Gotta give credit where credit is due. Thanks to James Surine for creating this doom port years ago!


The Thrift Store 50 Inch Plasma

So I was at the DI last weekend.  I stumbled apon this:

A Panasonic TH-50PHW3U   50" 720p Plasma, for $100.  Original MSRP $9670 in 2003!

At this price, it obviously didnt work.  It turned on for about 4 seconds, then shut off with the power LED flashing red.  On the chassis a repair estimate/bill was attached.  It had a couple of part numbers listed, and scribbled on was the note "Panel est. declined".  Cost of repair, $978.84.  The entire time "bad capacitors!" is running through my head.  I lug it home, and immediately open it up. 


Holy shit this thing is complicated, check out the screwdriver in the corner for scale.

First thing I hunted for were bad/swolen/leaking caps.  Didnt find any, which was a let down.  That night, I do a LOT of research, trying to dig up the service manual for it.  I never did find the correct one, but did find one for a similar panel.  There are some troubleshooting guides specifically for the LED code it was flashing.  I soon came to the conclusion while unhooking the 2 parts listed on the repair estimate that those parts are fine.  The estimate was bogus.


Further testing, swapping, and measuring determines that the either the Power board (P1) or Scan Converter board (SC) is the culprit.  I measured a voltage called "Vbk".  This line supplies 195v to the Scan Converter board.  When powered on, I measured this @ zeroV!  However as soon as the unit is powered off, it jumps to normal voltage temporarily.  Also when this cable is disconnected from the SC board, and is measured off P1, it is normal voltage.  Bingo, the SC board must be drawing too much current, and shutting down that output!  There are also diagnostic LED's on several boards internally.  All light up bright, except the SC board.  It lights, but is quite dim.  Im pretty confident at this point the SC board is the problem.



Jumped on ebay, $116 and a few days later:




Jackpot!  The next day I bought a cheap universal remote, and played PS2 on it for about 4 hours straight.  Still works great!
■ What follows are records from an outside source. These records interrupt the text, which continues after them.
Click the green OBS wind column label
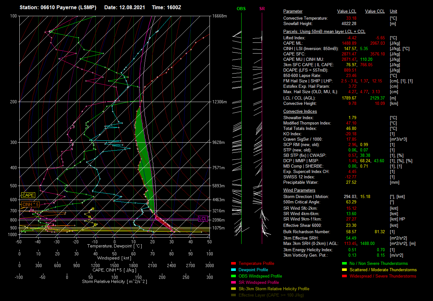This screenshot has height=301, width=433. pyautogui.click(x=241, y=9)
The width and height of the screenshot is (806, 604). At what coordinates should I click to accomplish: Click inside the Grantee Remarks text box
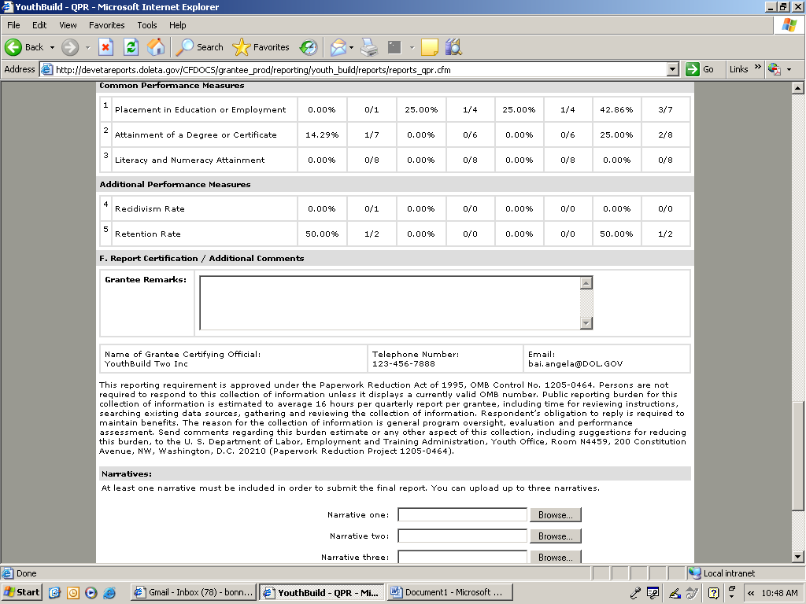(x=390, y=303)
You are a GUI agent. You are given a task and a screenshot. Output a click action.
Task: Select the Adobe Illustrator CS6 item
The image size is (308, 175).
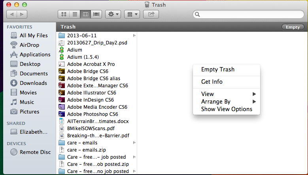91,92
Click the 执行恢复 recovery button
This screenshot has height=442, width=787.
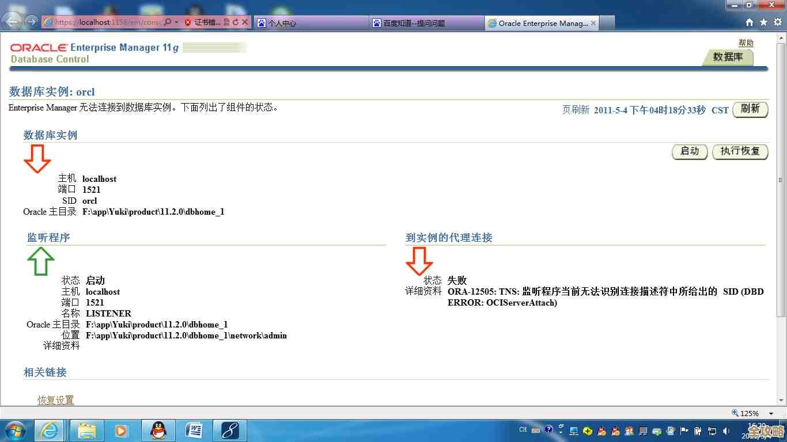pyautogui.click(x=740, y=151)
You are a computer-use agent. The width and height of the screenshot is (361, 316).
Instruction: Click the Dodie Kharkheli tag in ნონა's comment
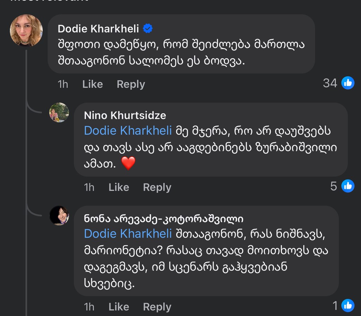coord(128,234)
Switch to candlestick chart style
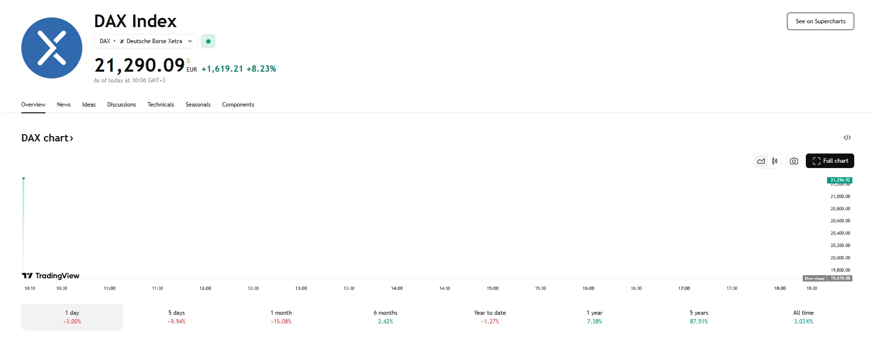The image size is (876, 338). (775, 161)
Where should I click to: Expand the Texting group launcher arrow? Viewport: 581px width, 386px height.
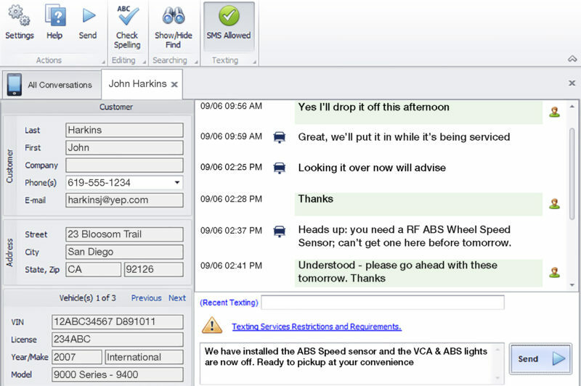pyautogui.click(x=255, y=62)
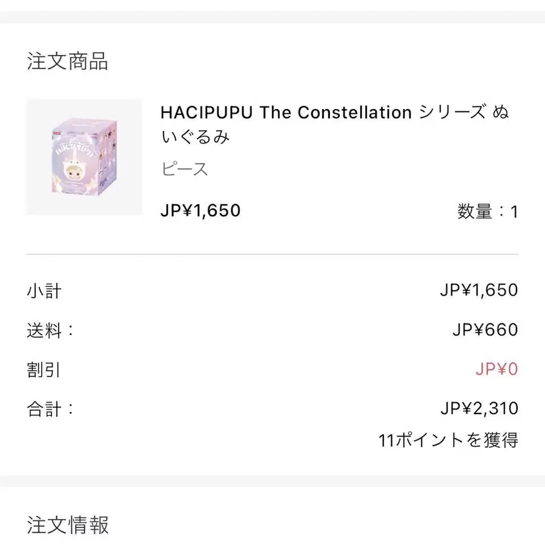
Task: Click the 小計 subtotal label
Action: [44, 291]
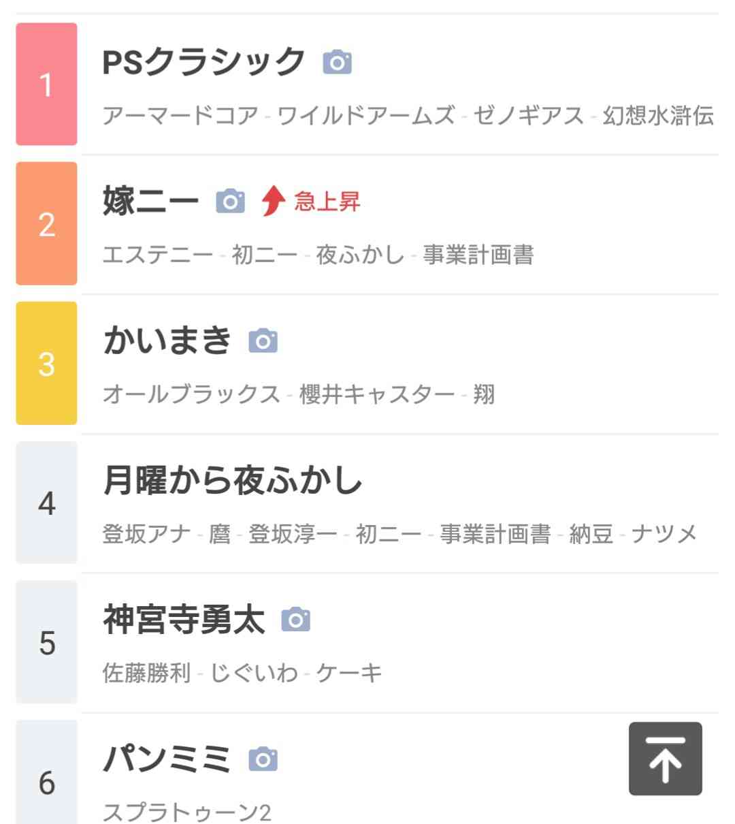This screenshot has width=735, height=824.
Task: Click the camera icon beside パンミミ
Action: [263, 759]
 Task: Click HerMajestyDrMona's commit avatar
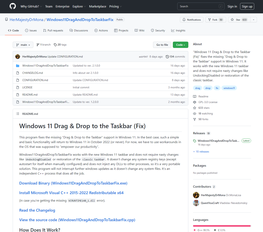18,57
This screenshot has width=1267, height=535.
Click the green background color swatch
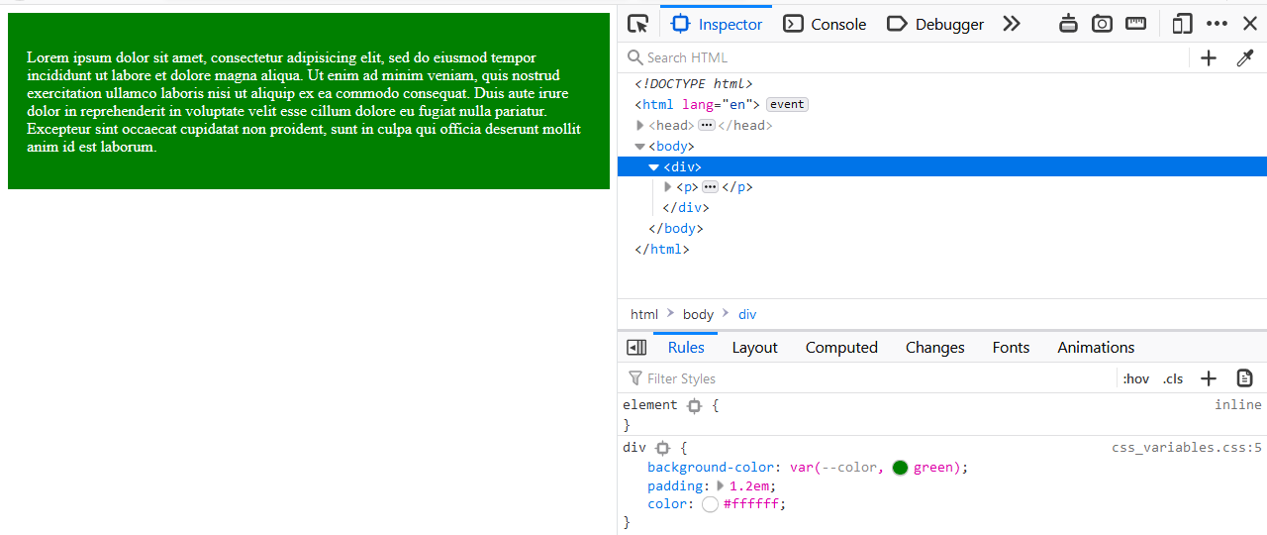[x=900, y=468]
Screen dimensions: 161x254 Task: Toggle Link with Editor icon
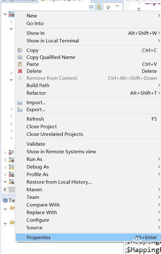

The $7 Yaris Cruise Control

So after a trip to yellowstone, I re-discovered that driving my wifes 08 Yaris long distance is a pain in the ass..  literally, and legs.  SoI did some digging around on the intertubes.

Found out that the 09 Yaris is INCREDIBLY easy to add cruise control.  Just plug in a stalk into the steering column, and your done!  The 08's don't have the wiring already in place, as cruise control was not offered as an option that year.  But the ECM programming is there!

After some further research on the yarisworld forums, I found that pin 40 of the A21 connector on the ECM is the key.  This pin when directly grounded, switches the cruise control on/off.  When grounded with a ~630 ohm resistor "Sets" the speed.  There are 2 other resistance values that accellerates, and decellerates by 1mph increments, but I decided to not use these.

Ran to radioshack, bought a couple of resistors, and 2 pushbutton switches.  The hardest part of this entire thing was figuring out how to get a single wire through the firewall into the dash from the engine compartment (ECM is located there).  Finally got the wire through the main harness grommet using a long piece of coat hanger wire.  I decided to give it a test run before drilling holes in the dash.

I first pulled connector A21 from the ECM, and inserted a wire into the unused pin 40 hole.  Care was taken to not short to other pins, and to still get a solid contact.   Once clamped back down, it held solid.  I then quickly twisted a 630 ohm resistor to the other end in, and handed it and a ground wire to my wife in the driver seat.  I then remembered there are 2 pins in the fuse/relay box that need to be jumpered temporarily to replace the clutch safety switch that doesn't exist.

We took it down the street, first touching the ground wire directly to the "hot" from the ECU to turn on the cruise.  Then got to about 40mph and tapped the ground to the resistor to "set" the speed.  SUCCESS!!  The car cruises along at its set speed like it should!

Now all that needed was cleaning up the wiring, and installing some push button switches.

Here is the result:


Still needed to be completed is a real clutch safety switch instead of a jumper, and some sort of indicator light to tell you the cruise is on.